通过以下方法解决了问题：

def delve_dictionary(dictionary = dictionary,default = 1):
    for item in dictionary:
        try:
            if isinstance(dictionary[item],dict):
                level = delve(dictionary[item])
            else: 
                dictionary[item] = default
        except:
            ''
    return(dictionary)

delve_dictionary(dictionary=dictionary,default=1)

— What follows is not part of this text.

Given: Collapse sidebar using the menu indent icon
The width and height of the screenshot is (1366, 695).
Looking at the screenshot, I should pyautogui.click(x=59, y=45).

{'First_level': {0: {'Second_level0': {0.0: {'Third_level0': {0.0: 1,
      1.0: 1}}}},
  2: {'Second_level1': {0.0: 1, 1.0: 1}},
  4: {'Second_level2': {0.0: {'Third_level1': {0.0: 1, 1.0: 1}}, 1.0: 1}},
  6: {'Second_level3': {0.0: 1, 1.0: 1}},
  'Third_level2': 1}}

假设Third_level键的每个最终值都应设置为1，则可以使用递归来处理任意深度的数据：

dictionary = {'First_level': {0: {'Second_level0': {0.0: {'Third_level0': {0.0: 7.0, 1.0: 3.0}}}},
  2: {'Second_level1': {0.0: 2.0, 1.0: 1.0}},
  4: {'Second_level2': {0.0: {'Third_level1': {0.0: 7.0, 1.0: 5.0}}, 1.0: 1.0}},
  6: {'Second_level3': {0.0: 6.0, 1.0: 7.0}},
  'Third_level2': 7.0}}

def update_dict(d):
   return {a:1 if isinstance(a, str) and a.startswith('Third_level') else update_dict(b) if isinstance(b, dict) else b for a, b in d.items()}

print(update_dict(dictionary))

输出：

{'First_level': {0: {'Second_level0': {0.0: {'Third_level0': 1}}}, 2: {'Second_level1': {0.0: 2.0, 1.0: 1.0}}, 4: {'Second_level2': {0.0: {'Third_level1': 1}, 1.0: 1.0}}, 6: {'Second_level3': {0.0: 6.0, 1.0: 7.0}}, 'Third_level2': 1}}